(Instructions):
- A) Update the sexual harassment training text starting with "Look on the" and going on through "that are takeaways.", using "human resources" in place of "HR".
- B) Write the next part of the sexual harassment training text, picking up after its final sentence.

(Document extract):
In 1998, the Supreme Court decided Farragher and Ellerth. Basically, what those cases said was if you have a good complaint mechanism in place, and people can report in that mechanism—you've got an employee manual, you've got some level of training—then employers have protection. And at first, people started to do really good things. But then, unfortunately, we switched over to canned programs. So, you can watch a 30-minute webinar as part of your job. And if you watch that webinar, you're going to learn how bad sexual harassment is.

Unfortunately, this shift was away from really good, proactive training to canned programs.

Now, by a show of hands, how many of you have watched the webinar and multitasked? Tweeting, texting, emailing. That's a problem. If you look around the room, almost everybody. And that's the problem. The message from the employer to the employees got lost.

Live programs. And I get up on my soapbox pretty much every day of the week and plead with people: Have live programs. Make them interactive. Get people talking. Set forth your expectations. Shift the focus to make the employees in the room responsible to help get rid of sexual harassment in your workplace.

And we talk about culture. When you watch a webinar, and it's a canned webinar, and you're telling people, "Don't harass somebody," that's the same as telling people, "Don't run red lights. Don't burn down your house for the insurance money." Because those people don't benefit from the program … you lose that opportunity in a canned program. So, we do talk a lot about live programs being so important

This is an important slide. On the left side are comments taken from real cases about what should not be done:

  • "Oh, boys will be boys."
  • Promising things that can't be delivered.

Look on the right side:

  • "Thank you for bringing this complaint to my attention.”
  • “We take these matters seriously.”
  • “I'll be reaching out to HR immediately.”
  • “You can reach out yourself to HR.”
  • “We do not tolerate retaliation.”

And then let them know that they can come to you if they've got questions.

And basically the idea, and this is talking about solutions, is switching the power dynamic in your organization, getting people to understand that this is a company that wants to hear from you if there's a problem. This is a company that wants to resolve problems. And that's why we're training with top down buy-in.

So, we've got a top 10 list of things that are takeaways.

(Items listed in a dataset)

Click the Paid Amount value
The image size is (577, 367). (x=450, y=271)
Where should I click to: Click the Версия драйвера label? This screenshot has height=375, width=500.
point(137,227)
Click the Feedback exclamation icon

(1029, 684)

(Outputs for the tasks):
- A)
Look on the right side:

  • "Thank you for bringing this complaint to my attention.”
  • “We take these matters seriously.”
  • “I'll be reaching out to human resources immediately.”
  • “You can reach out yourself to human resources.”
  • “We do not tolerate retaliation.”

And then let them know that they can come to you if they've got questions.

And basically the idea, and this is talking about solutions, is switching the power dynamic in your organization, getting people to understand that this is a company that wants to hear from you if there's a problem. This is a company that wants to resolve problems. And that's why we're training with top down buy-in.

So, we've got a top 10 list of things that are takeaways.

- B)
Audiences must relate to a training. How many of you have seen that video of the pretty woman walking down the road and the construction worker whistling at her? People have seen that, a few people have. The problem is if you train, make it relevant. Talk about things that are real in your workplace and then, in a few minutes, Henry's going to lead us is some scenarios and we're all going to chime in and talk about that.

If you can't get live training, try to have something like a town hall or a forum where people can talk it through with a facilitator.

Look for people skills when you hire. … People skills are as important as technical skills.

Get top down support. Get your C-suite, the top people in your hospital, in your medical group, wherever you're working, to buy in and tell people, “This is what we want as a great place to work.”

When decisions are made, don't look at the financial. Look at what's right. I showed you the slide about what managers should say if somebody comes to them, but make sure they're ready in advance. 

Follow up with people. If someone complains, follow up to make sure they're not being retaliated against, that they still feel like they are a valued member of your team. Defining relationships. People date. What happens in your organization if people go out on one date? Do you have a policy in place? Think about that. Too many organizations don't have a policy.

Also, early resolution. Sometimes disputes aren't really malicious, and they could be resolved by getting people to talk in a mediation.

And, last but not least, let's talk about really assessing your culture. What is your culture right now and how can we make it even better?